彼の作品は、たった一枚で見る者の心を打ち、人生を変えてしまうほどの深い感動を呼び起こす―。
“神の眼”とも呼ばれる奇跡的な構図、モノクロを基調とし荘厳なまでに美しい作品の数々を彼はいかにして撮りつづけて来たのか?」
(セバスチャン・サルガド HPより)


昨年から継続している湘南店での映画討論。
討論といっても堅苦しいものではなく、以前はスタッフそれぞれに好きだったりみんなで観たいと思う映画をそれぞれが設定して鑑賞し、感じたことを自由に話し合う形式だった。

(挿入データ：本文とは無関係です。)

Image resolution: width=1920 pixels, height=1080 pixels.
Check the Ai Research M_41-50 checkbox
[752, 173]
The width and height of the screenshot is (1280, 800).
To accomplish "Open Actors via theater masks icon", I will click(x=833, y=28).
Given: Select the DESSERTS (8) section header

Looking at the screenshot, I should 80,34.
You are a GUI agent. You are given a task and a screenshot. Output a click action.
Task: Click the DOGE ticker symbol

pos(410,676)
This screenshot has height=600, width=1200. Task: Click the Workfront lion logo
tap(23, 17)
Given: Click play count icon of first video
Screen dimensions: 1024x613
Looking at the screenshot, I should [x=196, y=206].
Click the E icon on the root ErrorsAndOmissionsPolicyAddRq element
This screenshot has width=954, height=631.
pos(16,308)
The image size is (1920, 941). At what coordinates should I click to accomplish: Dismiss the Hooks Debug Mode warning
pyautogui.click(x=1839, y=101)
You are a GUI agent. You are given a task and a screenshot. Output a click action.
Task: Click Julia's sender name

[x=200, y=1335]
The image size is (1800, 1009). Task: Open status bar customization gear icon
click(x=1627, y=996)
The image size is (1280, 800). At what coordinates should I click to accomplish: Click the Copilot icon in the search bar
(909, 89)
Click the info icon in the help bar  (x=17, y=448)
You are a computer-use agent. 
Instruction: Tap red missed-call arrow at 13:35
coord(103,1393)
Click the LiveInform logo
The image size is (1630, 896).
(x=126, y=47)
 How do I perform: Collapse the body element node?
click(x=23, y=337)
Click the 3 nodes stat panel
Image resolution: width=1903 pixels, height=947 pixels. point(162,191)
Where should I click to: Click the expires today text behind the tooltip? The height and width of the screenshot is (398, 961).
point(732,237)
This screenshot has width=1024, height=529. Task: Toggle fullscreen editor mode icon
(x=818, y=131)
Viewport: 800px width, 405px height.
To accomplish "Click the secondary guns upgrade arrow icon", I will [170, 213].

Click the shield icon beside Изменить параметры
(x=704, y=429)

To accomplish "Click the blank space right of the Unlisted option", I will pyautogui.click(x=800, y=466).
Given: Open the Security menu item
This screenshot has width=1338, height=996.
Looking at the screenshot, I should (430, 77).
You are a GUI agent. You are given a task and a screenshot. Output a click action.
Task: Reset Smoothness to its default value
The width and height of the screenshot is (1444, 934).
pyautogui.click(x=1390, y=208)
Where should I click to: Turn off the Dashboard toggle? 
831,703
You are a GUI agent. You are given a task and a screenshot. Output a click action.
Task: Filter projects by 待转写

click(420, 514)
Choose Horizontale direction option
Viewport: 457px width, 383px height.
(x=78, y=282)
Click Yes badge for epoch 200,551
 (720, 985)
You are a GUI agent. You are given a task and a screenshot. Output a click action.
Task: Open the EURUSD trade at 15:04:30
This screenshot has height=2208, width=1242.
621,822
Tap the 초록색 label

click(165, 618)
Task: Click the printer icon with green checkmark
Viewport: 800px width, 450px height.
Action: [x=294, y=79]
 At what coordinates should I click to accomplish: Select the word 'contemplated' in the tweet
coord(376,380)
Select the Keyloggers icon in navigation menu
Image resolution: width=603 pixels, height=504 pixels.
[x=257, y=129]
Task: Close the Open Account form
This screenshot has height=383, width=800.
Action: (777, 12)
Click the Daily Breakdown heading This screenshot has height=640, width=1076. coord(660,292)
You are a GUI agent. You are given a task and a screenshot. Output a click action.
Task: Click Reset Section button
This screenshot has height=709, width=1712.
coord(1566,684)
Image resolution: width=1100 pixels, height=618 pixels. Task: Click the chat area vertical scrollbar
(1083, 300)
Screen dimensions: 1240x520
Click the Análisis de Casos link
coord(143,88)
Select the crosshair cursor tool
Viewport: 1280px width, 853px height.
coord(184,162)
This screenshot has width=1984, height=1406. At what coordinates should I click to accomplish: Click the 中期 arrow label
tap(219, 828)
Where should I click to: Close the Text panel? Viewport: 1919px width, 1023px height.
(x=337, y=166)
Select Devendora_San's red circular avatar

神奈川の会議などがはじまりそちらに集中すべく一度間を置いて、
今回再び始めた映画鑑賞とまとめ、討論。
今回の映画討論についてはテーマを設定した。
そのテーマは「視線」。
前回のバンバンクラブの、ピューリッツァー賞を受賞したケビン・カーターの「ハゲワシと少女」もそれを示すものだと思うが、
いつも写真を撮る場にはまずそこにいる写真家の見ているものがある。
それを写真家は命がけで撮影するが、その写真を見る側も見る方向性が異なる。
写真の中に写る大体の状況は把握できるだろう、しかし、その先に湧いてくる感情であったり、美しいと感じる部分、卑しいと感じる部分、そこには見る人が増えるほど大きな差異が生まれる場合もある。
多くの人が感じるものが視点、自分の国でない場所で起きている戦争や紛争の写真、怖いもの、などであるとすれば
視線というのはその「人」自身の見ているもの、伝えたかったものが何なのかを考えるということで
より純粋に写真家の思想に寄り添ってみたいという思いからそのように設定した。
セバスチャンサルガド、
この映画を観るまでは恥ずかしながらスタッフも誰も知らなかった。
しかしこの映画が始まってすぐに映し出された写真を観てみんな衝撃を受けた。
「これ絵?写真なの?」そんな声も聞こえた。
私も、一瞬絵なのかなと思った。
くっきりとコントラストが色濃く示された、崖を登るため規律正しく並ぶ人々の輪郭、その大勢の迫力。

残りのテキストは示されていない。